さて、せっかく長野まで来たので、2月7日は気になってた場所に寄って長野市で宿泊し、翌8日に帰路に着くことにしました。
順番は後の方になりますが、一番の期待は安曇野にあるこの「碌山美術館」でした。特に萩原禄山という人物に惹かれたというわけではなく、この建物がずっと気になっていたのでした。
昭和56年に信州大学人文学部に入学が決まって、広島にいたわけですが、すぐに長野の旅行ガイドブックを購入しました。その本の表紙がこの美術館でした。この雰囲気のある建物はずっと印象に残っていて、というか、この表紙とともに長野暮らしへの扉が開かれたわけでして、入学が決まって一番最初に脳裏に焼き付いた信州の画像だったのでした。
そしてそれから38年が経過し、やっとその心の底に眠っていた風景に立ち会うことができました。
冬ですので蔦は這っていませんが、想像したとおりの素晴らしい建物でしたね。
アングルを変えての撮影です。
てっぺんの拡大写真です。避雷針も兼ねているようですが、美しいですね。
車で行っても十分な駐車場があります。写真正面の受付のある棟内にはちょっとした土産物のスペースもあり、ここで子どもたちに鈴を買いました(1個500円)。

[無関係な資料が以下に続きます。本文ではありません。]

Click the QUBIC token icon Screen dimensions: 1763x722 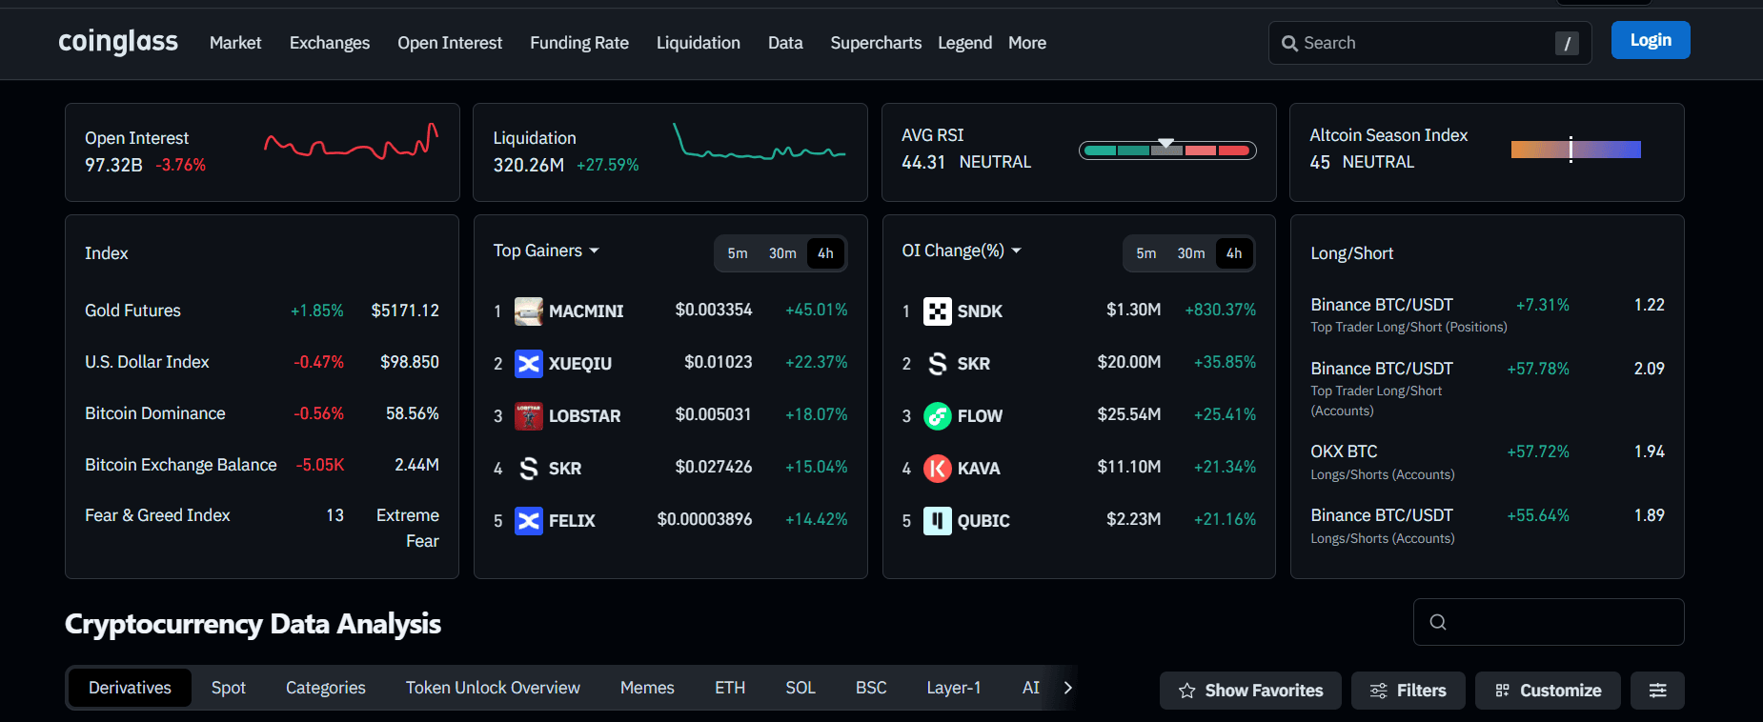[937, 521]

さて、寒天工場に別れを告げて最初に目指したのは野辺山の天文観測所でした。これは全国的に名の知れ渡る電波望遠鏡で有名です。これは最も奥にある立入禁止エリア内にある直径45mの望遠鏡です。
中心部の拡大です。壮大な景観です。
他にも小さいのがたくさんです。バックは八ヶ岳。いいロケーションですね。八ヶ岳は茅野の方からは割となだらかに見えますが、清里の方から見ると結構荒々しく、私としてはより好きな眺めです。野辺山まで来るとまた少し穏やかですが。。
解説の看板にもありますが、ここに匹敵する電波望遠鏡が、岩手県水沢にあり、昨年のブログでも紹介しました。
ところで、スマホで野辺山観測所を検索していたら(とりあえず車のナビに入れるために電話番号を)、野辺山のやまなしというワードに遭遇し、しかも観測所のすぐそばということで、足を運びました。なでなでし、気をもらって来ました。写真は西から東を見ています。
樹齢250年だそうですね。当園でもやまなしの実を農産加工に使えないかと優良の木を植えており、高い関心を持っております。やまなし自体は全国的に自生しているものですが、神戸大学の専門の先生によれば正式には「イワテヤマナシ」と呼ぶそうで、ここもですが、ただっ広い草原や牧草地の中にポツンと1本植わっているケースが多いのです。春に咲く白い花も綺麗ですし、シンボリックな存在感を持って眺められていたことがうかがえますね。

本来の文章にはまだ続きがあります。